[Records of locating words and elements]
□ □ □
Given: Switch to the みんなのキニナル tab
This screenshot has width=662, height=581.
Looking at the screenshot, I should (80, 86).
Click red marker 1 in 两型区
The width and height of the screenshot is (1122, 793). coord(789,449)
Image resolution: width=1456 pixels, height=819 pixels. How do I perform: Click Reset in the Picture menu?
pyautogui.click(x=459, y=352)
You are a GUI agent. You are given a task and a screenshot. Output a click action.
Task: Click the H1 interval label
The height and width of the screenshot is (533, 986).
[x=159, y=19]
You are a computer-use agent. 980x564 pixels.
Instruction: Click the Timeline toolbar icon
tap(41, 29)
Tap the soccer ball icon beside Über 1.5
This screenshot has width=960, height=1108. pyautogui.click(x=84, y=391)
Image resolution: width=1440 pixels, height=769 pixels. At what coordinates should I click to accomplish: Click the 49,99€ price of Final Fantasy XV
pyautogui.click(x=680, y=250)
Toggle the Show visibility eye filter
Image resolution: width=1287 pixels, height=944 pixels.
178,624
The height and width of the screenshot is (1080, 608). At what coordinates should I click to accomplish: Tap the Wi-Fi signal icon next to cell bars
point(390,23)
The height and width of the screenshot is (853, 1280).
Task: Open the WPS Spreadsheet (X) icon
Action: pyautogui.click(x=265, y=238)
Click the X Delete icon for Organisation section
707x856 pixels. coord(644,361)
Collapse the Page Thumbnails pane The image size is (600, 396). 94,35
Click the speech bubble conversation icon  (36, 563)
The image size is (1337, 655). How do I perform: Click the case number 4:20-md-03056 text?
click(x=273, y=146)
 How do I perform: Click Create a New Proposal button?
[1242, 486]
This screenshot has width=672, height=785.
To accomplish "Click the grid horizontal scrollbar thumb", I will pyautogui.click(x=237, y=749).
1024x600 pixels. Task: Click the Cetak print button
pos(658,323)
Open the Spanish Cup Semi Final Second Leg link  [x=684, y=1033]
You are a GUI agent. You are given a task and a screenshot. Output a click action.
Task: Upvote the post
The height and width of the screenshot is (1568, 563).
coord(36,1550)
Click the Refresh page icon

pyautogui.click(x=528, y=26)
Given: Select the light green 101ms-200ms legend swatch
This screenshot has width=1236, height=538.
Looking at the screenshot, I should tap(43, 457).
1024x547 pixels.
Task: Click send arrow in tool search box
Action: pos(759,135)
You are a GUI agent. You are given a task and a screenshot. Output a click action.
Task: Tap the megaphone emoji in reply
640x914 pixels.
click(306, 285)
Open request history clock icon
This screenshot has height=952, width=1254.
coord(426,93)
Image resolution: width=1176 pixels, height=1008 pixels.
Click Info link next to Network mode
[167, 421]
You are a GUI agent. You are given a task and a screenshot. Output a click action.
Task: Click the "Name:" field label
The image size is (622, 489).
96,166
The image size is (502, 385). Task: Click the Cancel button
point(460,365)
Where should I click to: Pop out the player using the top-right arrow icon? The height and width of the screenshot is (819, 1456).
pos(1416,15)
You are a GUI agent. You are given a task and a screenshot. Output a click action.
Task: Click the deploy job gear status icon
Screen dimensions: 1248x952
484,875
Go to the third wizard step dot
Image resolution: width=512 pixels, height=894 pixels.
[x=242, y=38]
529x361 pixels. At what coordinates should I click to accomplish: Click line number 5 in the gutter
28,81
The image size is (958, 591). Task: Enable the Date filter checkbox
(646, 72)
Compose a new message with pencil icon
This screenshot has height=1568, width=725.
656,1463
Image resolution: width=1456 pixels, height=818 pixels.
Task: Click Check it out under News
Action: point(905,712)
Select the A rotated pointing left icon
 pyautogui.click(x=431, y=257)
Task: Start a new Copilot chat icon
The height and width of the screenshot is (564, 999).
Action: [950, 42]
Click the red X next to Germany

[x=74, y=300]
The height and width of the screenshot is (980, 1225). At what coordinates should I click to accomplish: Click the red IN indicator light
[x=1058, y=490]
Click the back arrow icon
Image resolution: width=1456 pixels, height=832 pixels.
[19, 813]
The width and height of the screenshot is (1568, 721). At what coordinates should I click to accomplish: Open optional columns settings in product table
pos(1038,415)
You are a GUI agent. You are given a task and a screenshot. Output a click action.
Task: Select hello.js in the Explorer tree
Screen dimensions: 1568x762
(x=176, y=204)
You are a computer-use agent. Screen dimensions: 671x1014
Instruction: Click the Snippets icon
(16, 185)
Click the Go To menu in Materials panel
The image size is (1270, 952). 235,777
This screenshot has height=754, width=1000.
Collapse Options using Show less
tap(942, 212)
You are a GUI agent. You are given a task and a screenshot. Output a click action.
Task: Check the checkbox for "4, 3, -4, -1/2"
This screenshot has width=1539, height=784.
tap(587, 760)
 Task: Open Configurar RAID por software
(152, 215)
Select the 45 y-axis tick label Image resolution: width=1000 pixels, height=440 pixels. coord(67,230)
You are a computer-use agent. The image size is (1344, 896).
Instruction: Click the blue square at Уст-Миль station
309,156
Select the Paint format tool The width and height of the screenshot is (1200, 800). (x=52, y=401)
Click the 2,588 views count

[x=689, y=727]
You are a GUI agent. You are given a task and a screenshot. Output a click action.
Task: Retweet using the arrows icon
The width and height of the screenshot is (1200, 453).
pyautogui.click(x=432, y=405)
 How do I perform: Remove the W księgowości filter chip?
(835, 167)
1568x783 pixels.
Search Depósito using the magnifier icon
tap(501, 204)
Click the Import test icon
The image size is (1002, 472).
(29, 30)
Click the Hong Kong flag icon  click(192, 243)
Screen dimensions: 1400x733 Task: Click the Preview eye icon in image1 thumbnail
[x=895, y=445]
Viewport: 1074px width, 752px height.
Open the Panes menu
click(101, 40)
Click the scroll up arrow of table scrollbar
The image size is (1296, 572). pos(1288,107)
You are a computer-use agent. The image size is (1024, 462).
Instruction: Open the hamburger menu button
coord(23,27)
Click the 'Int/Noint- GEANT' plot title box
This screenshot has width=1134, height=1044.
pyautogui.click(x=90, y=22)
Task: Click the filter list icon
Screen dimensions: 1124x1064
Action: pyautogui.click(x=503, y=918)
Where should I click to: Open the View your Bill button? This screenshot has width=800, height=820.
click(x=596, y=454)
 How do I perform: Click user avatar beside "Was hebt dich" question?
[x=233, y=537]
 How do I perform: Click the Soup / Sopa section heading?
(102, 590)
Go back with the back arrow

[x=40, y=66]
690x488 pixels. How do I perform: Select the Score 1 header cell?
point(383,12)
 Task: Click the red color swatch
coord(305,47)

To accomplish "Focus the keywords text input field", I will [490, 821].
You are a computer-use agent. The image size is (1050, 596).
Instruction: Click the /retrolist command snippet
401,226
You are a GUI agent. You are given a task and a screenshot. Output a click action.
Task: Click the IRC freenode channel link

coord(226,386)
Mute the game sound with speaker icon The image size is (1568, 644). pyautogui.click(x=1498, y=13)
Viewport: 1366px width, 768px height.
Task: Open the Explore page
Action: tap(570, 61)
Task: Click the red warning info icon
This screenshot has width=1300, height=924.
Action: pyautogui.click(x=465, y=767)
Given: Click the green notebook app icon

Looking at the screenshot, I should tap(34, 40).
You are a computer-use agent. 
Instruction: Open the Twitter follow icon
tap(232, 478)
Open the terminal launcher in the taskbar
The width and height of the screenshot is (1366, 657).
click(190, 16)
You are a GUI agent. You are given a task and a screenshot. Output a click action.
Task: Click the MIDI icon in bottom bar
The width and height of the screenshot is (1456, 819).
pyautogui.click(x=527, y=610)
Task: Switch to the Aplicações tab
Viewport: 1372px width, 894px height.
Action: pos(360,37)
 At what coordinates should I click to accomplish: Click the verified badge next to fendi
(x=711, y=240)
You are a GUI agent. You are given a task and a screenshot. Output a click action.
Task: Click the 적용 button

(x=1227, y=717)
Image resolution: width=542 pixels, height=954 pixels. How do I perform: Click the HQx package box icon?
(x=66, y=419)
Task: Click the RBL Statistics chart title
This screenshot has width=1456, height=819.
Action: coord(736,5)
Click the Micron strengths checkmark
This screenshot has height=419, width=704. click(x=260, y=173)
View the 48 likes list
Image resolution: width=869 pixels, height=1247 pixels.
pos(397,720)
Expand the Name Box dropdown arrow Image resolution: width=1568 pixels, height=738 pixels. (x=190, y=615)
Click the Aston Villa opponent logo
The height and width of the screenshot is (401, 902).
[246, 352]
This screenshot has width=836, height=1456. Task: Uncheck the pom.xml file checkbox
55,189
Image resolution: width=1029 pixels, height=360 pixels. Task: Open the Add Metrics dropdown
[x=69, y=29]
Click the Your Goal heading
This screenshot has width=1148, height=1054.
□ □ □
◆ **WHAT YOU NEED TO DO**:
Return the lines above word for word, starting with the line that contains "Image resolution: width=1456 pixels, height=819" and ending with the line that contains "Collapse the Page", both included.

◆ **SOLUTION FOR THIS TASK**:
Image resolution: width=1456 pixels, height=819 pixels. How do I perform: Click Reset in the Picture menu?
pyautogui.click(x=459, y=352)
You are a GUI agent. You are given a task and a screenshot. Output a click action.
Task: Click the H1 interval label
The height and width of the screenshot is (533, 986).
[x=159, y=19]
You are a computer-use agent. 980x564 pixels.
Instruction: Click the Timeline toolbar icon
tap(41, 29)
Tap the soccer ball icon beside Über 1.5
This screenshot has width=960, height=1108. pyautogui.click(x=84, y=391)
Image resolution: width=1440 pixels, height=769 pixels. At what coordinates should I click to accomplish: Click the 49,99€ price of Final Fantasy XV
pyautogui.click(x=680, y=250)
Toggle the Show visibility eye filter
Image resolution: width=1287 pixels, height=944 pixels.
178,624
The height and width of the screenshot is (1080, 608). At what coordinates should I click to accomplish: Tap the Wi-Fi signal icon next to cell bars
point(390,23)
The height and width of the screenshot is (853, 1280).
Task: Open the WPS Spreadsheet (X) icon
Action: pyautogui.click(x=265, y=238)
Click the X Delete icon for Organisation section
707x856 pixels. coord(644,361)
Collapse the Page Thumbnails pane The image size is (600, 396). 94,35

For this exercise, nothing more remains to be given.